An important part of officiating a solid football game is maintaining a good pace of play: neither too slow nor too fast in getting the ball spotted and marking it ready for play. Both coaches want the game to be run at a steady clip so they will know how much time they have to substitute on offense and to recognize substitutions and match-up on defense. They want to be confident that once they figure out what the referee’s and crew’s rhythm is, they’ll stick with it. Of course, in games played with a 40/25-second play clock, the ready is a non-factor, but when and how the ball is spotted still is.
Pace of play is important throughout the game regardless of the type of offense that team A runs, but it becomes even more of a factor toward the end of a close contest when team A is trying to score points. Pace will also present new challenges to officials at sub-college levels as the hurry-up, no-huddle, etc., style of ball that is so much a part of the college game today filters to those levels.
The NFHS, however, has no rules or mechanics designed to regulate up-tempo offenses. There is also no 40/25-second play clock. Thus, how individual referees and crews choose to manage the pace of play in games is hugely important in NFHS games.
My sense is that not enough attention is given to pace of play at lower levels. The first problem is referees who vary widely in how much time they let elapse from when the ball is spotted to the ready. A second problem is crews that differ markedly in how quickly or slowly they get the ball spotted after plays end. Those things force the teams to pay close attention, early on, to how that crew and referee are handling things and then adjust.

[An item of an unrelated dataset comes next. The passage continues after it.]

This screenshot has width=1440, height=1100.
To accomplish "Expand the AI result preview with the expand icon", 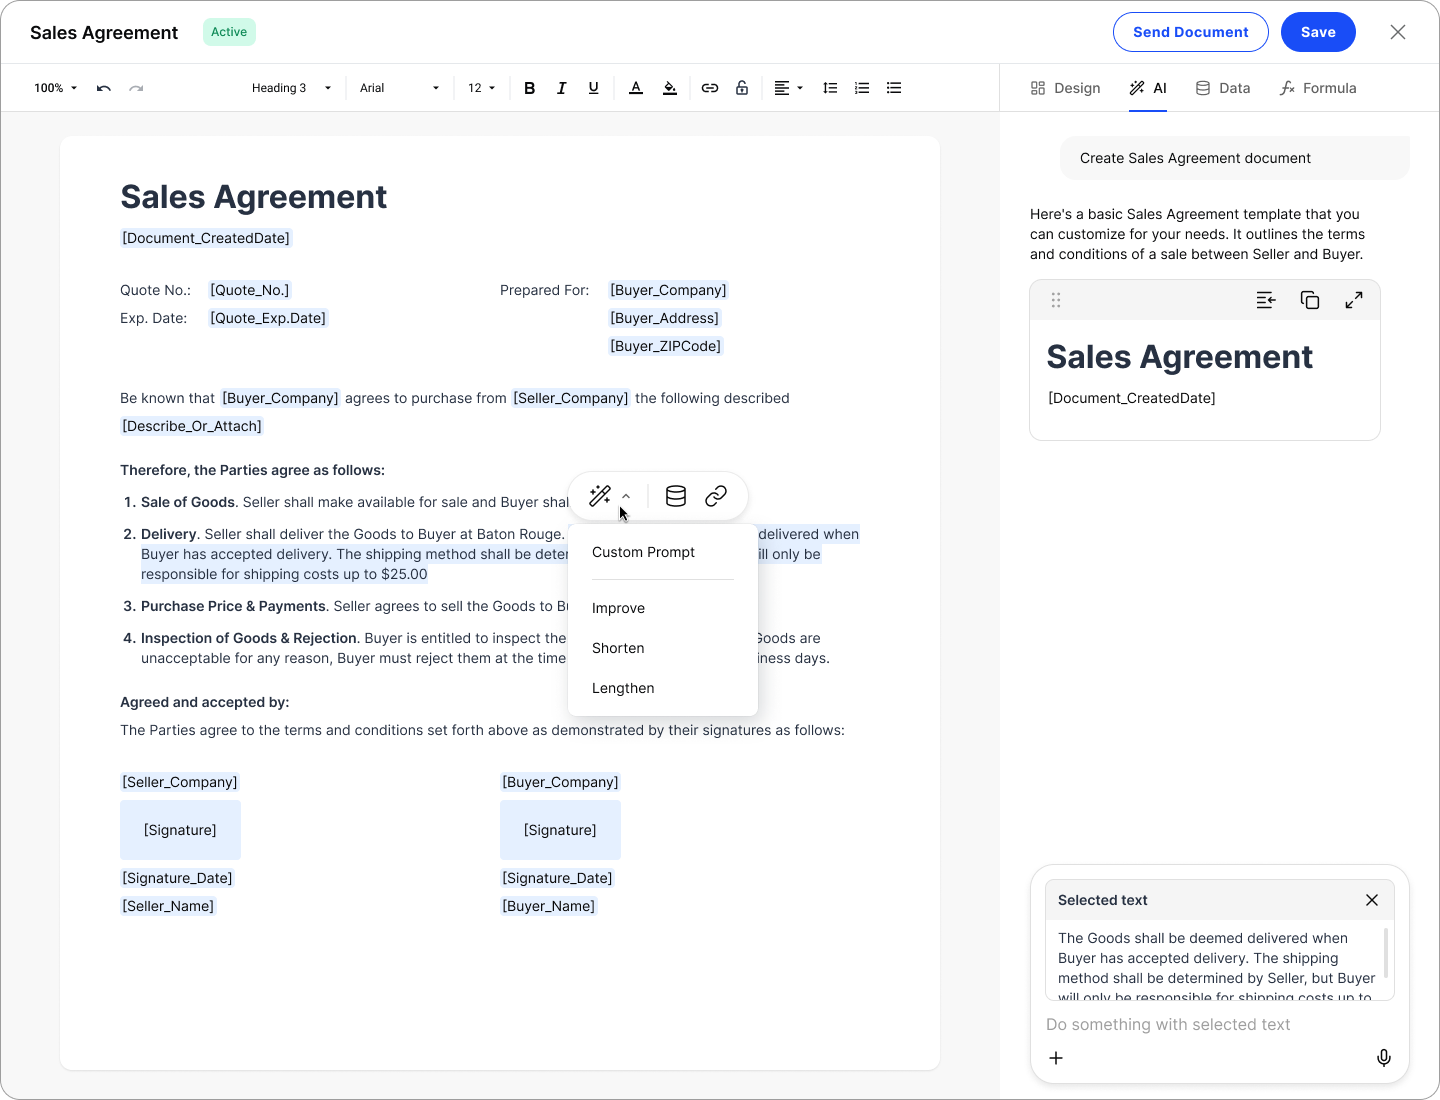I will click(x=1354, y=300).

Several years before the 40/25 play clock was implemented, one coach asked me if I had a date lined up later because I was marking the ready so quickly. They didn’t substitute several times because they didn’t think they had time to do so. Another told me that my inconsistency — quick, slow, quick — was a problem for his coordinators. I also noticed most of my games had a large number of delay-of-game fouls.
So, I focused on being more deliberate and consistent. After experimenting, I decided that six seconds from ball-spot to the ready struck a happy medium. The complaints stopped, as did the multiple delay-of-game fouls.

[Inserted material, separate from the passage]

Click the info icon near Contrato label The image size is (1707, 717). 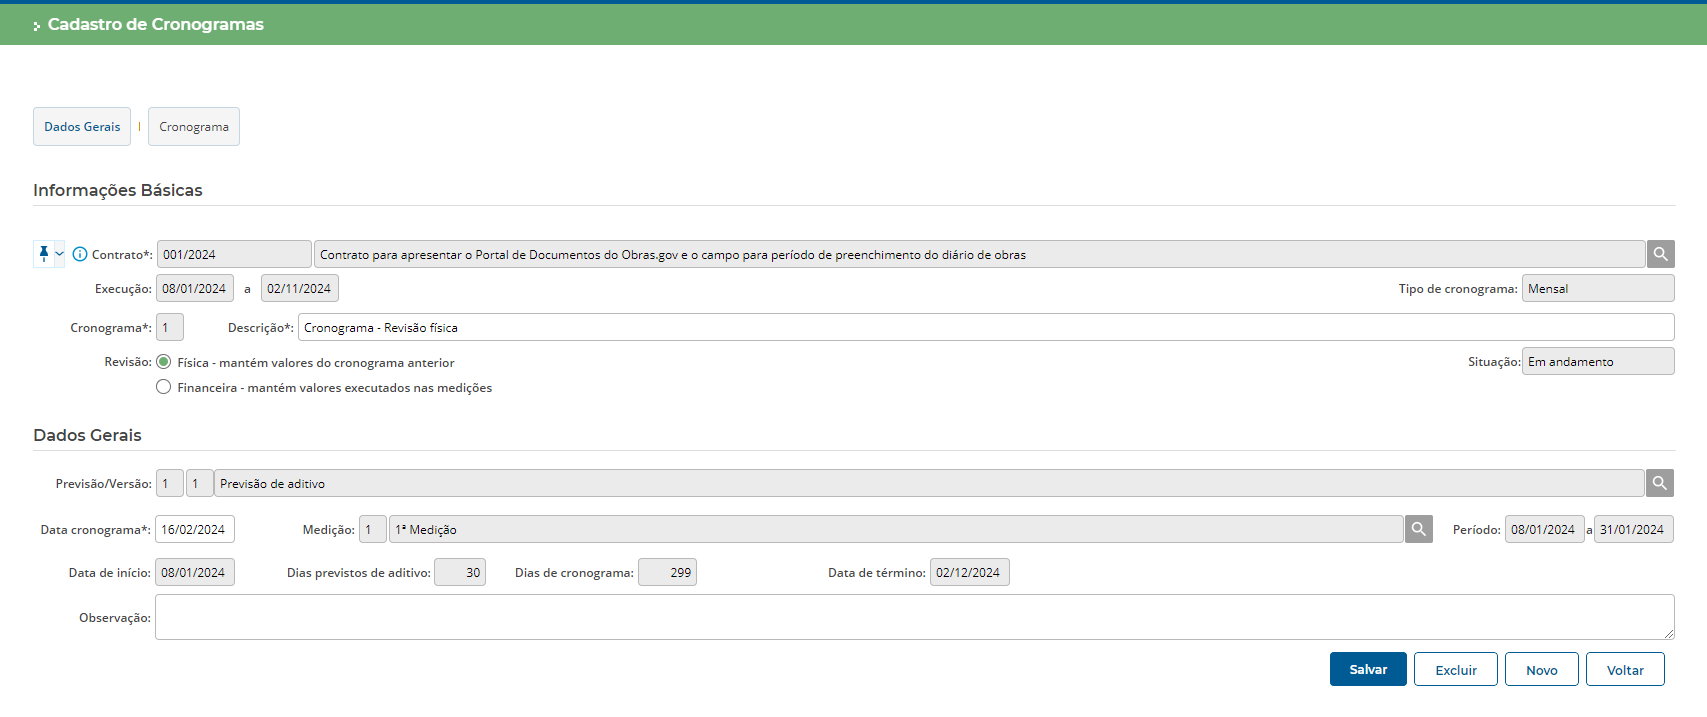tap(80, 254)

I also spent more time in pregames stressing a sound balance between running full-tilt and walking. We moved briskly, with purpose.
You don’t hurry because team A wants to do so. If the referee has had a six-second rhythm and then starts blowing his whistle one second after the ball is spotted when team A is in hurry-up mode, he disrupts the expectations of team B and puts it at a disadvantage. Similarly, for the referee to match team A’s pace may mean that it will impair his crewmates’ ability to count players, recognize their keys, etc.
If a first down is involved, it may also mean that the linesman can’t get the chains properly re-set before the snap. Chain crews may be inexperienced or have issues that prevent them from moving with alacrity, and we need to allow them time to get set before the play gets off. The rest of the crew must also maintain the same steady rhythm it has set in getting the ball to the umpire.
In sum, it has often been said that the goal of rules and officiating mechanics should be to prevent one team from getting an unfair advantage over the other. Pace of play is a vital part of that, and to have a consistent, workable pace, both the referee and the crew as a whole must work in cruise control, neither too quickly nor too slowly, regardless of what offense team A runs. To do otherwise may not only penalize one or both teams, but may also impair the crew’s ability to work the game properly.
Also, keep in mind that perception can be more important than reality. An unsteady or overly quick or slow pace may make the game not “play well,” and your crew may be criticized by coaches, players and fans who think the crew doesn’t look like it is ready for prime time.